- **SUPPLIED MATERIAL**
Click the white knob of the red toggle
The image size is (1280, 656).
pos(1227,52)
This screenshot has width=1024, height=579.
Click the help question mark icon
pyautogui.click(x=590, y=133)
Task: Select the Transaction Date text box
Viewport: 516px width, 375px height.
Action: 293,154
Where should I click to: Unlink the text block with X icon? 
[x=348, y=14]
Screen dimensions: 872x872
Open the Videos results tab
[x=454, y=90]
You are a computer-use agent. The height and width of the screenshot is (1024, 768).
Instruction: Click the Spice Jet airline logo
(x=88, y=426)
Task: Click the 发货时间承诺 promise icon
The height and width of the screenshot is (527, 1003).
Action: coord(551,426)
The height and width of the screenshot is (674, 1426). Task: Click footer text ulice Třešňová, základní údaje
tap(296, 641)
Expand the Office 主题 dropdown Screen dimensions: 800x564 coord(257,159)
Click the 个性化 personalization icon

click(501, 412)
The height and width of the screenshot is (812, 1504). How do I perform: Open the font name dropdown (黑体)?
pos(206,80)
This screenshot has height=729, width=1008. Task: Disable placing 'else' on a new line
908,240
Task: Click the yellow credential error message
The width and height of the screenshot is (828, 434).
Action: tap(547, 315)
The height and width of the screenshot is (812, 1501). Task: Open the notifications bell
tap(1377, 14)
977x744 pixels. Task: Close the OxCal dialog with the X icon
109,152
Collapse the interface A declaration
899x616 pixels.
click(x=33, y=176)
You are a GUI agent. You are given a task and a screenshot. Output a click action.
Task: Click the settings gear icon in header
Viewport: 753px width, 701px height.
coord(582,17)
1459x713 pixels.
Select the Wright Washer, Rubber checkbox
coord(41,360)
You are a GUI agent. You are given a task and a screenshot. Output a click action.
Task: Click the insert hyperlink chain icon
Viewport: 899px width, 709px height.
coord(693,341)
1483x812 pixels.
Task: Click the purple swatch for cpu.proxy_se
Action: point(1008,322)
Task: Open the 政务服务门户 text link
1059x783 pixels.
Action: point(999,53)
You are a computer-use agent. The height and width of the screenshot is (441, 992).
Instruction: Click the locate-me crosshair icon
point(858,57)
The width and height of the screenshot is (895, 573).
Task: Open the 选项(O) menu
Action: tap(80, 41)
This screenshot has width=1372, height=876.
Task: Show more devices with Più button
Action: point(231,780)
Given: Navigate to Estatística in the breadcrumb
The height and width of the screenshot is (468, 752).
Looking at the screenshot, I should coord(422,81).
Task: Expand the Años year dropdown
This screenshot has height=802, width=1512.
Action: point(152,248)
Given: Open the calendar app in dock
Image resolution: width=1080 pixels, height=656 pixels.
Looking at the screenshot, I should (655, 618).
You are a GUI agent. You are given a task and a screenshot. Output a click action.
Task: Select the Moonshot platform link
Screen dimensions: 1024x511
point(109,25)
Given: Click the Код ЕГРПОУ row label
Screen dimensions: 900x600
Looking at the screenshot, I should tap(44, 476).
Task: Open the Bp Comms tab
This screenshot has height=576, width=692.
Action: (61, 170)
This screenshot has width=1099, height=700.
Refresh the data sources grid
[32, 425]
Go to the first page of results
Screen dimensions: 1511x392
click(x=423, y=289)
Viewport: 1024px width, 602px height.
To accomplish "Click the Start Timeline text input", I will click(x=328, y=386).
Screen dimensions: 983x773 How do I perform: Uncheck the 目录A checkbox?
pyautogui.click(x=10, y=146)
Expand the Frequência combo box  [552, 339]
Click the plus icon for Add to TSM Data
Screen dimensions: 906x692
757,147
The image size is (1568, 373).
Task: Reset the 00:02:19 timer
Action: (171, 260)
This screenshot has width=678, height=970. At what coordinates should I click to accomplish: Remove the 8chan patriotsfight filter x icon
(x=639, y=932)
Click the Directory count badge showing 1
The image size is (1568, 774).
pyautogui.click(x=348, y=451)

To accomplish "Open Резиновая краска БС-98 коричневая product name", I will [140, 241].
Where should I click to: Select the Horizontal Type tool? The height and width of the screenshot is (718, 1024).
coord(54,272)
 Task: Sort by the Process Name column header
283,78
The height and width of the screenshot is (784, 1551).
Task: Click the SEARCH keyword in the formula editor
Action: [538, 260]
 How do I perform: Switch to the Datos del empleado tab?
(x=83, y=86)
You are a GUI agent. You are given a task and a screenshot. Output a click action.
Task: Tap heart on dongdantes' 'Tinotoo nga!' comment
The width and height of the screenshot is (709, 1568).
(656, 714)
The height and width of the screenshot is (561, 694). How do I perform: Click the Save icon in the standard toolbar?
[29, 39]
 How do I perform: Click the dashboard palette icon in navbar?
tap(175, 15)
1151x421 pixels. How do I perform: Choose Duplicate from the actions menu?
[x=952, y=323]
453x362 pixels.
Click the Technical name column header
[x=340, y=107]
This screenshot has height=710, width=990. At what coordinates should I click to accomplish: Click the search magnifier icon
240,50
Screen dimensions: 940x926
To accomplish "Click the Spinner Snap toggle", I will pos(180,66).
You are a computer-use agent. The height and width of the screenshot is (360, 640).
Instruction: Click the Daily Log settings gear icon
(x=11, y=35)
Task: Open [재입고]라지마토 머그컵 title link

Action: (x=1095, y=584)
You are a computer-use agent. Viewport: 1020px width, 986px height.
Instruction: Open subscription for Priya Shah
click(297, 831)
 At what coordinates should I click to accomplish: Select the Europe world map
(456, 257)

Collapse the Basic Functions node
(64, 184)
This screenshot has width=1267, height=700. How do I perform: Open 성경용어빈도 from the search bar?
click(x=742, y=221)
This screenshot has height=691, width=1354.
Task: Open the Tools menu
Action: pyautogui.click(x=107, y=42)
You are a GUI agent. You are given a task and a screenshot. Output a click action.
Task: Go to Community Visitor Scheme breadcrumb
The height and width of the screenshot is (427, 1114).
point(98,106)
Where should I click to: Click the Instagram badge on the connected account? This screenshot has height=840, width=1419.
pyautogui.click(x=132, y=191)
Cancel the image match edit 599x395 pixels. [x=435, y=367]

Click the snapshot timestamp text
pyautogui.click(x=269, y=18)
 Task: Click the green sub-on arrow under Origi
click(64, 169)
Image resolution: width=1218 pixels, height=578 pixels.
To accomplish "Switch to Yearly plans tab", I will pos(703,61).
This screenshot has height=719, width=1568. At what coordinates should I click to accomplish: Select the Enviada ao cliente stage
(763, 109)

- **PROBLEM**
Tell me how many lines in the data include "toggle", giving only the number.

- **RESULT OF THIS TASK**
2